— Start ITEMS —

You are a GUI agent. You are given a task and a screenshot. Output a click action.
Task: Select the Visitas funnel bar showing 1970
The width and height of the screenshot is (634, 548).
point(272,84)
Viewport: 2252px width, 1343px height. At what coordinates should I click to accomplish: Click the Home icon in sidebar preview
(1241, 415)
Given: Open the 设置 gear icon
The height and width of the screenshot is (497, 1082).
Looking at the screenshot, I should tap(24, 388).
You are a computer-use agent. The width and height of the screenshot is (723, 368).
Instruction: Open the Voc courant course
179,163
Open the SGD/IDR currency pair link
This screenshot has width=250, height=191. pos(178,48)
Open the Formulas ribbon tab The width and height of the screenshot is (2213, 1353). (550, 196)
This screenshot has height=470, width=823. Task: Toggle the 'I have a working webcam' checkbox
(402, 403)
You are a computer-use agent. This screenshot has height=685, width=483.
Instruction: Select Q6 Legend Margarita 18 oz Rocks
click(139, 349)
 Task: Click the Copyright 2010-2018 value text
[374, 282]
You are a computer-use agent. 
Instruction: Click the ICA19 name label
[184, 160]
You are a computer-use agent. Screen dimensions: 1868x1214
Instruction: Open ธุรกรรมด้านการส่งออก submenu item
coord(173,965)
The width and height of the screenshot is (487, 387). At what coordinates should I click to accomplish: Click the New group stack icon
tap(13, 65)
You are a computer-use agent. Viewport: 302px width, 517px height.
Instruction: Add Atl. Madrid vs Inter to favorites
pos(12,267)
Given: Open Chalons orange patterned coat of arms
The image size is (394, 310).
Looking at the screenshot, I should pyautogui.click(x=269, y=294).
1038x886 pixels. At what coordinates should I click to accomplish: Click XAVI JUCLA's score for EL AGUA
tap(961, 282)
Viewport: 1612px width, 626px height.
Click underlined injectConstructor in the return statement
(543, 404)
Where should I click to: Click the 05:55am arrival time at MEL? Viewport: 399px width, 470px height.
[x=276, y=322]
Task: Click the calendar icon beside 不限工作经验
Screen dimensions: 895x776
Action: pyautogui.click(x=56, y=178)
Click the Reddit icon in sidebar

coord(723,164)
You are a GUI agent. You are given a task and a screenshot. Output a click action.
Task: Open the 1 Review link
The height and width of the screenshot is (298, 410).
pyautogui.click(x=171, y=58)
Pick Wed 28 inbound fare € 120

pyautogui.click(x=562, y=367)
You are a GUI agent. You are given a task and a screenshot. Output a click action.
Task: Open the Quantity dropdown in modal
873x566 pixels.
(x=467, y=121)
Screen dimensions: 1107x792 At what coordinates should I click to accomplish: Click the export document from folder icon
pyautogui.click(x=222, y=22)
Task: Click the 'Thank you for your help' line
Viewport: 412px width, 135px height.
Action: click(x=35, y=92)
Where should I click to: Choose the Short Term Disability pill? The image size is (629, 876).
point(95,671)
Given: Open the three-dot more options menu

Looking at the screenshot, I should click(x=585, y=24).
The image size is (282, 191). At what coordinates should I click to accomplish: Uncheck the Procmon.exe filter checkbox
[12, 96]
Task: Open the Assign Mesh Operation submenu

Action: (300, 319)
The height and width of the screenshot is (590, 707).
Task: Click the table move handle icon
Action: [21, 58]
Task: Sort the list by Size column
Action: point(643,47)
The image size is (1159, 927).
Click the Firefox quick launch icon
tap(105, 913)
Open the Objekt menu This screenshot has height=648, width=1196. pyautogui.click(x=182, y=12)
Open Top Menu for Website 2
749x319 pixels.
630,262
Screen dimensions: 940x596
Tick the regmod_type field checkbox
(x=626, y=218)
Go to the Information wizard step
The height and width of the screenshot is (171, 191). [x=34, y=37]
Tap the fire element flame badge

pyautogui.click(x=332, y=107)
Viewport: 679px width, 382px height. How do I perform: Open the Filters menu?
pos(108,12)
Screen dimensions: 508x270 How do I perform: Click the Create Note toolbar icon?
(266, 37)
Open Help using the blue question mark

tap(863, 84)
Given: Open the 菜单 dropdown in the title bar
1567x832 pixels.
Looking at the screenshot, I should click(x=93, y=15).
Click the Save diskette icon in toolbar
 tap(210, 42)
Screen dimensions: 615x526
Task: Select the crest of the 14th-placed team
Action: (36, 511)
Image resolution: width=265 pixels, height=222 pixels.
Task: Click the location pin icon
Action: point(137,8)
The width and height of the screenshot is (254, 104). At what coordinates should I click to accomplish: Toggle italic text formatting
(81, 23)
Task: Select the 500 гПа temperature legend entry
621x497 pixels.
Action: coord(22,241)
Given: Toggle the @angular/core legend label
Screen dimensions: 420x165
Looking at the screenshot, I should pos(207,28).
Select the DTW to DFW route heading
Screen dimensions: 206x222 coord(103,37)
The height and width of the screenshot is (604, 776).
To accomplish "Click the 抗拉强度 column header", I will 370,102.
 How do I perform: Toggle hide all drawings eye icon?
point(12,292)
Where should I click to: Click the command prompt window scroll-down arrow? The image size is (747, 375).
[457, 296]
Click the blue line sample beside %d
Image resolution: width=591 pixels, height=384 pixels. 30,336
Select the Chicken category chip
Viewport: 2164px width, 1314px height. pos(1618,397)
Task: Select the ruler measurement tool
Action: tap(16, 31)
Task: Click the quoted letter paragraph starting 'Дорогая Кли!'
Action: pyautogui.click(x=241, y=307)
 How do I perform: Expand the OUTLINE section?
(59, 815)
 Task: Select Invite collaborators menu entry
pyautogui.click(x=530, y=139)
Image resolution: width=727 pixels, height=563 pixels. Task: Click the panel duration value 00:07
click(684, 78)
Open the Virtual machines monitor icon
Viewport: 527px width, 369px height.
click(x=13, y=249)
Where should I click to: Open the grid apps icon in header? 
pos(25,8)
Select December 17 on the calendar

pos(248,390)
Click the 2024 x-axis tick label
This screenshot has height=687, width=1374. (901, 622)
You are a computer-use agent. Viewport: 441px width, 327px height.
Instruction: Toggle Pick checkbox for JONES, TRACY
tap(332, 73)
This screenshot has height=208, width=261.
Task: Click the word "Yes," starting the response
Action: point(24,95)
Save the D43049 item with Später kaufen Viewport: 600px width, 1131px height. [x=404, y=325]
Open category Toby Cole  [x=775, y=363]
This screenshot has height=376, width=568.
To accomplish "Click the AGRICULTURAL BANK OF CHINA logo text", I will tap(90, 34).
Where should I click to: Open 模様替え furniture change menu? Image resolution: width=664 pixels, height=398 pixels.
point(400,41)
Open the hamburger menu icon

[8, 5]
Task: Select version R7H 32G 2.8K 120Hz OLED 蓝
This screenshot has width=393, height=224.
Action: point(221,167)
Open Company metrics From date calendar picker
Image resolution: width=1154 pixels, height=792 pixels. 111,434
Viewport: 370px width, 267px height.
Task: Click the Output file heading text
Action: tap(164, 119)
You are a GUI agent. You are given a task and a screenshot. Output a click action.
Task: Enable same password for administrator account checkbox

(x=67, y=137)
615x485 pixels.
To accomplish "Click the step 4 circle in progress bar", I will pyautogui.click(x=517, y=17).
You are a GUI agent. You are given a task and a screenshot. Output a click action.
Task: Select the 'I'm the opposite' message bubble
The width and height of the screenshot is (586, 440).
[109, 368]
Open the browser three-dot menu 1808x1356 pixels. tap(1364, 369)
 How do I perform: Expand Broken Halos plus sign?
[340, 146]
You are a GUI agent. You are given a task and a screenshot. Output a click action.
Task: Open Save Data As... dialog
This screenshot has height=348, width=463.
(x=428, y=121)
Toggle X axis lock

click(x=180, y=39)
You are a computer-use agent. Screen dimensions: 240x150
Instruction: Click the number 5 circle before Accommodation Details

— End ITEMS —

● **EXERCISE AIM**:
Write out the data above again, switching every "computer-use agent" to "desktop agent" and leaving everything else unchanged.

● **WORKED ANSWER**:
You are a GUI agent. You are given a task and a screenshot. Output a click action.
Task: Select the Visitas funnel bar showing 1970
The width and height of the screenshot is (634, 548).
point(272,84)
Viewport: 2252px width, 1343px height. At what coordinates should I click to accomplish: Click the Home icon in sidebar preview
(1241, 415)
Given: Open the 设置 gear icon
The height and width of the screenshot is (497, 1082).
Looking at the screenshot, I should tap(24, 388).
You are a desktop agent. The width and height of the screenshot is (723, 368).
Instruction: Open the Voc courant course
179,163
Open the SGD/IDR currency pair link
This screenshot has width=250, height=191. pos(178,48)
Open the Formulas ribbon tab The width and height of the screenshot is (2213, 1353). (550, 196)
This screenshot has height=470, width=823. Task: Toggle the 'I have a working webcam' checkbox
(402, 403)
You are a desktop agent. This screenshot has height=685, width=483.
Instruction: Select Q6 Legend Margarita 18 oz Rocks
click(139, 349)
 Task: Click the Copyright 2010-2018 value text
[374, 282]
You are a desktop agent. 
Instruction: Click the ICA19 name label
[184, 160]
You are a desktop agent. Screen dimensions: 1868x1214
Instruction: Open ธุรกรรมด้านการส่งออก submenu item
coord(173,965)
The width and height of the screenshot is (487, 387). At what coordinates should I click to accomplish: Click the New group stack icon
tap(13, 65)
You are a desktop agent. Viewport: 302px width, 517px height.
Instruction: Add Atl. Madrid vs Inter to favorites
pos(12,267)
Given: Open Chalons orange patterned coat of arms
The image size is (394, 310).
Looking at the screenshot, I should pyautogui.click(x=269, y=294).
1038x886 pixels. At what coordinates should I click to accomplish: Click XAVI JUCLA's score for EL AGUA
tap(961, 282)
Viewport: 1612px width, 626px height.
Click underlined injectConstructor in the return statement
(543, 404)
Where should I click to: Click the 05:55am arrival time at MEL? Viewport: 399px width, 470px height.
[x=276, y=322]
Task: Click the calendar icon beside 不限工作经验
Screen dimensions: 895x776
Action: pyautogui.click(x=56, y=178)
Click the Reddit icon in sidebar

coord(723,164)
You are a GUI agent. You are given a task and a screenshot. Output a click action.
Task: Open the 1 Review link
The height and width of the screenshot is (298, 410).
pyautogui.click(x=171, y=58)
Pick Wed 28 inbound fare € 120

pyautogui.click(x=562, y=367)
You are a GUI agent. You are given a task and a screenshot. Output a click action.
Task: Open the Quantity dropdown in modal
873x566 pixels.
(x=467, y=121)
Screen dimensions: 1107x792 At what coordinates should I click to accomplish: Click the export document from folder icon
pyautogui.click(x=222, y=22)
Task: Click the 'Thank you for your help' line
Viewport: 412px width, 135px height.
Action: click(x=35, y=92)
Where should I click to: Choose the Short Term Disability pill? The image size is (629, 876).
point(95,671)
Given: Open the three-dot more options menu

Looking at the screenshot, I should click(x=585, y=24).
The image size is (282, 191). At what coordinates should I click to accomplish: Uncheck the Procmon.exe filter checkbox
[12, 96]
Task: Open the Assign Mesh Operation submenu

Action: (300, 319)
The height and width of the screenshot is (590, 707).
Task: Click the table move handle icon
Action: [21, 58]
Task: Sort the list by Size column
Action: point(643,47)
The image size is (1159, 927).
Click the Firefox quick launch icon
tap(105, 913)
Open the Objekt menu This screenshot has height=648, width=1196. pyautogui.click(x=182, y=12)
Open Top Menu for Website 2
749x319 pixels.
630,262
Screen dimensions: 940x596
Tick the regmod_type field checkbox
(x=626, y=218)
Go to the Information wizard step
The height and width of the screenshot is (171, 191). [x=34, y=37]
Tap the fire element flame badge

pyautogui.click(x=332, y=107)
Viewport: 679px width, 382px height. How do I perform: Open the Filters menu?
pos(108,12)
Screen dimensions: 508x270 How do I perform: Click the Create Note toolbar icon?
(266, 37)
Open Help using the blue question mark

tap(863, 84)
Given: Open the 菜单 dropdown in the title bar
1567x832 pixels.
Looking at the screenshot, I should click(x=93, y=15).
Click the Save diskette icon in toolbar
 tap(210, 42)
Screen dimensions: 615x526
Task: Select the crest of the 14th-placed team
Action: (36, 511)
Image resolution: width=265 pixels, height=222 pixels.
Task: Click the location pin icon
Action: point(137,8)
The width and height of the screenshot is (254, 104). At what coordinates should I click to accomplish: Toggle italic text formatting
(81, 23)
Task: Select the 500 гПа temperature legend entry
621x497 pixels.
Action: coord(22,241)
Given: Toggle the @angular/core legend label
Screen dimensions: 420x165
Looking at the screenshot, I should pos(207,28).
Select the DTW to DFW route heading
Screen dimensions: 206x222 coord(103,37)
The height and width of the screenshot is (604, 776).
To accomplish "Click the 抗拉强度 column header", I will 370,102.
 How do I perform: Toggle hide all drawings eye icon?
point(12,292)
Where should I click to: Click the command prompt window scroll-down arrow? The image size is (747, 375).
[457, 296]
Click the blue line sample beside %d
Image resolution: width=591 pixels, height=384 pixels. 30,336
Select the Chicken category chip
Viewport: 2164px width, 1314px height. pos(1618,397)
Task: Select the ruler measurement tool
Action: tap(16, 31)
Task: Click the quoted letter paragraph starting 'Дорогая Кли!'
Action: pyautogui.click(x=241, y=307)
 How do I perform: Expand the OUTLINE section?
(59, 815)
 Task: Select Invite collaborators menu entry
pyautogui.click(x=530, y=139)
Image resolution: width=727 pixels, height=563 pixels. Task: Click the panel duration value 00:07
click(684, 78)
Open the Virtual machines monitor icon
Viewport: 527px width, 369px height.
click(x=13, y=249)
Where should I click to: Open the grid apps icon in header? 
pos(25,8)
Select December 17 on the calendar

pos(248,390)
Click the 2024 x-axis tick label
This screenshot has height=687, width=1374. (901, 622)
You are a desktop agent. Viewport: 441px width, 327px height.
Instruction: Toggle Pick checkbox for JONES, TRACY
tap(332, 73)
This screenshot has height=208, width=261.
Task: Click the word "Yes," starting the response
Action: point(24,95)
Save the D43049 item with Später kaufen Viewport: 600px width, 1131px height. [x=404, y=325]
Open category Toby Cole  [x=775, y=363]
This screenshot has height=376, width=568.
To accomplish "Click the AGRICULTURAL BANK OF CHINA logo text", I will tap(90, 34).
Where should I click to: Open 模様替え furniture change menu? Image resolution: width=664 pixels, height=398 pixels.
point(400,41)
Open the hamburger menu icon

[8, 5]
Task: Select version R7H 32G 2.8K 120Hz OLED 蓝
This screenshot has width=393, height=224.
Action: point(221,167)
Open Company metrics From date calendar picker
Image resolution: width=1154 pixels, height=792 pixels. 111,434
Viewport: 370px width, 267px height.
Task: Click the Output file heading text
Action: tap(164, 119)
You are a GUI agent. You are given a task and a screenshot. Output a click action.
Task: Enable same password for administrator account checkbox

(x=67, y=137)
615x485 pixels.
To accomplish "Click the step 4 circle in progress bar", I will pyautogui.click(x=517, y=17).
You are a GUI agent. You are given a task and a screenshot. Output a click action.
Task: Select the 'I'm the opposite' message bubble
The width and height of the screenshot is (586, 440).
[109, 368]
Open the browser three-dot menu 1808x1356 pixels. tap(1364, 369)
 How do I perform: Expand Broken Halos plus sign?
[340, 146]
You are a GUI agent. You are given a task and a screenshot. Output a click action.
Task: Open Save Data As... dialog
This screenshot has height=348, width=463.
(x=428, y=121)
Toggle X axis lock

click(x=180, y=39)
You are a desktop agent. Screen dimensions: 240x150
Instruction: Click the number 5 circle before Accommodation Details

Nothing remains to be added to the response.